I was considered such a part of the school staff that I was given a pass key. When the principal gave it to me, he didn’t lecture me about what a big responsibility it was, how I was being entrusted with record players, sports equipment, and books with the answers in the back. He just gave it to me and said it would come in handy when I needed to set the gym up for dances or work late on county attendance records. He told me to toss the key back in his desk drawer when I graduated.
That’s how I unlocked the school late that afternoon and went through the storage closets and pulled out tape and staplers and crepe paper to use in decorating the gym. When I had done all I could do alone, I sat on a bleacher and waited for the rest of my committee.
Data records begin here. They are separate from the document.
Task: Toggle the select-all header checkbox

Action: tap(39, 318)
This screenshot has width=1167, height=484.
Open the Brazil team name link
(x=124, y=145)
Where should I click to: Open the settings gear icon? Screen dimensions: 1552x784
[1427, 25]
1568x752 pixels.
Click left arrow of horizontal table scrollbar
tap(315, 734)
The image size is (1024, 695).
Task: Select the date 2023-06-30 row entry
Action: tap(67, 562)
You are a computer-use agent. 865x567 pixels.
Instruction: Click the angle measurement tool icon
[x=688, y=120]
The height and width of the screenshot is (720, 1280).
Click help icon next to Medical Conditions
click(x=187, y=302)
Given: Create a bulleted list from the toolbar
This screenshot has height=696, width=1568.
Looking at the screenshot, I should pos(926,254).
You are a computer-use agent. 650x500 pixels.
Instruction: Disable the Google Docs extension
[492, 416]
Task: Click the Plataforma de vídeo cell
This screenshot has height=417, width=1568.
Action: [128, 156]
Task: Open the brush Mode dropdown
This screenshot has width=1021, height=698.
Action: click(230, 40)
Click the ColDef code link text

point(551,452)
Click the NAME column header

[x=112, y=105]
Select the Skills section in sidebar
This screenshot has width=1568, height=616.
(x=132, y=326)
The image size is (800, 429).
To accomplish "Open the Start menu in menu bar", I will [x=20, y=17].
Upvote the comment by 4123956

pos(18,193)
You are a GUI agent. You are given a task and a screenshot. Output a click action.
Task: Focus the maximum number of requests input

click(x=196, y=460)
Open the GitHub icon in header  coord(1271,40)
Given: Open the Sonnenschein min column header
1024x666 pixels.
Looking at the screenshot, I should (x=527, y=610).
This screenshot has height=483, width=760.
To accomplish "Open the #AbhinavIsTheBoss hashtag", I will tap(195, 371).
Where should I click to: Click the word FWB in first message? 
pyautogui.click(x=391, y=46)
I waited and waited, and just about when I was giving up on having any sort of help, I heard a voice in the lobby saying, “Sophia! This is a perfectly fine thing to do on a date. Don’t you think, Richard?” I looked at the door, and in came my grandmother and mother and Mr. Baines. My grandmother walked across the gym floor talking loudly. “They couldn’t think of what to do. They’ve seen all the movies, and they’re sick of eating out. I suggested we all come to your party.” She was dressed in her mourning garb, which in its own odd way was the fanciest thing she had, especially when she decorated her bosom with the elaborate cat’s-eye brooch Mr. Baines had surprised her with on her birthday. He had it designed according to her descriptions of one her aunt had worn. My mother was wearing a slim-fitting burgundy velvet dress, very simple and very
chic-a
word which, for all our learning, my grandmother, my mother, and I never pronounced correctly.
By the time the rest of my committee arrived, we had the gym almost finished, and Mr. Baines, my mother, and my grandmother continued to help on into the evening. Mr. Baines volunteered to patrol the parking lot in between dances with my mother. My grandmother retaped sagging crepe paper to the walls in between discussions with the English teacher she had chastised. And then later, both she and my mother helped me calm a crying girl I knew only by her reputation for cheating who had started her monthly and spotted up her dress and would not come out of the bathroom. My grandmother used the steak knife she always hid in her purse to break into the jammed sanitary supply machine and get the girl what she needed, and my mother traded dresses with her and spent the rest of the evening in a homemade affair she otherwise would not have been buried in. My mother wore her black linen coat over the girl’s dress to hide not only the stain but the crooked topstitching on the sagging bodice as well. When the girl came out of the bathroom and found her date, he acted as if he hadn’t come with her, as if he didn’t know her at all. She found the three of us and started bawling again like a madwoman. My grandmother backed this boy up in a narrow space between two sets of bleachers and shouted directly into his face. I went to check on her and was flabbergasted to look down at their feet and see that she held one of her shoes from the last century right down on top of one of his wingtips. I do not know what all she said to him, but the boy sought out his date and spent the rest of the evening seemingly happy to be with her.